* Work instruction *
Would you please copy out each entry exactly?

* Available data *
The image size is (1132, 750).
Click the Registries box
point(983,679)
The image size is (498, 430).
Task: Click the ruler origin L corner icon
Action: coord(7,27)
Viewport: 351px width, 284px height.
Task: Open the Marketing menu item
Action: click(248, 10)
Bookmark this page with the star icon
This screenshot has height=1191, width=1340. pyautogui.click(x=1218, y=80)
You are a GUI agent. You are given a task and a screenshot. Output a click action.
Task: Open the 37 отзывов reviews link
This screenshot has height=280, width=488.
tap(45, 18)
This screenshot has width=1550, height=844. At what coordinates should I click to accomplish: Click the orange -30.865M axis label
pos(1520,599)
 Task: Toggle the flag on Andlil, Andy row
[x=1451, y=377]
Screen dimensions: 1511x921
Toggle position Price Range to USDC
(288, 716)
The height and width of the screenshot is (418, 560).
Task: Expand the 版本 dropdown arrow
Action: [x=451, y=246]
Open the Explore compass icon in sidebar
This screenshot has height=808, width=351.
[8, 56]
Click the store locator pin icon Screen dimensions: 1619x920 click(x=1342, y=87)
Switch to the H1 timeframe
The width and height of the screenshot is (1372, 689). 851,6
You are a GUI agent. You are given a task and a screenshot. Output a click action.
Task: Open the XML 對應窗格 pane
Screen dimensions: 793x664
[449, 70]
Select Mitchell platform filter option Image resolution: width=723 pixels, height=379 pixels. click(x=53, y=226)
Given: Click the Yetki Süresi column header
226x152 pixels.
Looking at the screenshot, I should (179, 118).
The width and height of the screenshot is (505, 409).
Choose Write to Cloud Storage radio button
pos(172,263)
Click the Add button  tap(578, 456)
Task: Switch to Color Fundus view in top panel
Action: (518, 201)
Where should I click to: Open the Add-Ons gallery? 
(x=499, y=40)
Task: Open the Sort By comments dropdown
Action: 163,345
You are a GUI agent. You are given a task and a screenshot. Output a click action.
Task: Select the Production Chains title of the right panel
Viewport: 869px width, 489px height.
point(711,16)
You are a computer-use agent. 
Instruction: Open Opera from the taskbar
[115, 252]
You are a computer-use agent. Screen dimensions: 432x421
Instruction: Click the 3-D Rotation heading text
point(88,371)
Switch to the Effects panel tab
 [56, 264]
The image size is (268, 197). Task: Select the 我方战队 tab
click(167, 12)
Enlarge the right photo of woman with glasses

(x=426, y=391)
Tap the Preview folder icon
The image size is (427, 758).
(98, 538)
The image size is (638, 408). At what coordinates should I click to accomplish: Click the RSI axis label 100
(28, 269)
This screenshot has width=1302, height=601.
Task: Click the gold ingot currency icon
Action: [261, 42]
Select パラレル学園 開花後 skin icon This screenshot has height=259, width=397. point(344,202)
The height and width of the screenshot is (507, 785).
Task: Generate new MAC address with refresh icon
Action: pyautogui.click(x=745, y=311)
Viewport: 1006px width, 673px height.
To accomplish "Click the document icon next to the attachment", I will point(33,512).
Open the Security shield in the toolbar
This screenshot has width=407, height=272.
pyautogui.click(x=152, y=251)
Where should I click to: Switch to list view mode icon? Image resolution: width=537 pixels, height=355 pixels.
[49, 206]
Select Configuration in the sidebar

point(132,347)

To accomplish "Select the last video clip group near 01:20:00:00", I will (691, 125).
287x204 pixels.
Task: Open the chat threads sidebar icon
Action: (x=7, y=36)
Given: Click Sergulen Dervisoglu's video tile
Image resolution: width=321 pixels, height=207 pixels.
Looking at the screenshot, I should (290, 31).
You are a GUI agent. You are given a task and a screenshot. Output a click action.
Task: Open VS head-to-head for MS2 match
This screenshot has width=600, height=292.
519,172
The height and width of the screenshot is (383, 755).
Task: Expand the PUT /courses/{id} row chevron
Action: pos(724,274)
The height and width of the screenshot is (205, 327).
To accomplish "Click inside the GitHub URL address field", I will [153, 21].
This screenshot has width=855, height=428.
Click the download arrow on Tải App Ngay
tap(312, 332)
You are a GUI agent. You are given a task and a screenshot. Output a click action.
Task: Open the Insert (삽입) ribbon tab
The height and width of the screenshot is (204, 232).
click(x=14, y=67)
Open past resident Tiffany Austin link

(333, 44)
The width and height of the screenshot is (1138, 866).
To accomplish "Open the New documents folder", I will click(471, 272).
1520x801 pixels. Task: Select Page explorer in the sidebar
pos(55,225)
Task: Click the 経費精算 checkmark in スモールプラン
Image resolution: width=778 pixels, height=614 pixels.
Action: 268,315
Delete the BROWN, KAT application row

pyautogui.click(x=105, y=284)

* Written response *
The image size is (1132, 750).
Click the Registries box
point(983,679)
The image size is (498, 430).
Task: Click the ruler origin L corner icon
Action: coord(7,27)
Viewport: 351px width, 284px height.
Task: Open the Marketing menu item
Action: click(248, 10)
Bookmark this page with the star icon
This screenshot has height=1191, width=1340. pyautogui.click(x=1218, y=80)
You are a GUI agent. You are given a task and a screenshot. Output a click action.
Task: Open the 37 отзывов reviews link
This screenshot has height=280, width=488.
tap(45, 18)
This screenshot has width=1550, height=844. At what coordinates should I click to accomplish: Click the orange -30.865M axis label
pos(1520,599)
 Task: Toggle the flag on Andlil, Andy row
[x=1451, y=377]
Screen dimensions: 1511x921
Toggle position Price Range to USDC
(288, 716)
The height and width of the screenshot is (418, 560).
Task: Expand the 版本 dropdown arrow
Action: [x=451, y=246]
Open the Explore compass icon in sidebar
This screenshot has height=808, width=351.
[8, 56]
Click the store locator pin icon Screen dimensions: 1619x920 click(x=1342, y=87)
Switch to the H1 timeframe
The width and height of the screenshot is (1372, 689). 851,6
You are a GUI agent. You are given a task and a screenshot. Output a click action.
Task: Open the XML 對應窗格 pane
Screen dimensions: 793x664
[449, 70]
Select Mitchell platform filter option Image resolution: width=723 pixels, height=379 pixels. click(x=53, y=226)
Given: Click the Yetki Süresi column header
226x152 pixels.
Looking at the screenshot, I should (179, 118).
The width and height of the screenshot is (505, 409).
Choose Write to Cloud Storage radio button
pos(172,263)
Click the Add button  tap(578, 456)
Task: Switch to Color Fundus view in top panel
Action: (518, 201)
Where should I click to: Open the Add-Ons gallery? 
(x=499, y=40)
Task: Open the Sort By comments dropdown
Action: 163,345
You are a GUI agent. You are given a task and a screenshot. Output a click action.
Task: Select the Production Chains title of the right panel
Viewport: 869px width, 489px height.
point(711,16)
You are a computer-use agent. 
Instruction: Open Opera from the taskbar
[115, 252]
You are a computer-use agent. Screen dimensions: 432x421
Instruction: Click the 3-D Rotation heading text
point(88,371)
Switch to the Effects panel tab
 [56, 264]
The image size is (268, 197). Task: Select the 我方战队 tab
click(167, 12)
Enlarge the right photo of woman with glasses

(x=426, y=391)
Tap the Preview folder icon
The image size is (427, 758).
(98, 538)
The image size is (638, 408). At what coordinates should I click to accomplish: Click the RSI axis label 100
(28, 269)
This screenshot has width=1302, height=601.
Task: Click the gold ingot currency icon
Action: [261, 42]
Select パラレル学園 開花後 skin icon This screenshot has height=259, width=397. point(344,202)
The height and width of the screenshot is (507, 785).
Task: Generate new MAC address with refresh icon
Action: pyautogui.click(x=745, y=311)
Viewport: 1006px width, 673px height.
To accomplish "Click the document icon next to the attachment", I will point(33,512).
Open the Security shield in the toolbar
This screenshot has width=407, height=272.
pyautogui.click(x=152, y=251)
Where should I click to: Switch to list view mode icon? Image resolution: width=537 pixels, height=355 pixels.
[49, 206]
Select Configuration in the sidebar

point(132,347)

To accomplish "Select the last video clip group near 01:20:00:00", I will (691, 125).
287x204 pixels.
Task: Open the chat threads sidebar icon
Action: (x=7, y=36)
Given: Click Sergulen Dervisoglu's video tile
Image resolution: width=321 pixels, height=207 pixels.
Looking at the screenshot, I should (290, 31).
You are a GUI agent. You are given a task and a screenshot. Output a click action.
Task: Open VS head-to-head for MS2 match
This screenshot has width=600, height=292.
519,172
The height and width of the screenshot is (383, 755).
Task: Expand the PUT /courses/{id} row chevron
Action: pos(724,274)
The height and width of the screenshot is (205, 327).
To accomplish "Click inside the GitHub URL address field", I will [153, 21].
This screenshot has width=855, height=428.
Click the download arrow on Tải App Ngay
tap(312, 332)
You are a GUI agent. You are given a task and a screenshot. Output a click action.
Task: Open the Insert (삽입) ribbon tab
The height and width of the screenshot is (204, 232).
click(x=14, y=67)
Open past resident Tiffany Austin link

(333, 44)
The width and height of the screenshot is (1138, 866).
To accomplish "Open the New documents folder", I will click(471, 272).
1520x801 pixels. Task: Select Page explorer in the sidebar
pos(55,225)
Task: Click the 経費精算 checkmark in スモールプラン
Image resolution: width=778 pixels, height=614 pixels.
Action: 268,315
Delete the BROWN, KAT application row

pyautogui.click(x=105, y=284)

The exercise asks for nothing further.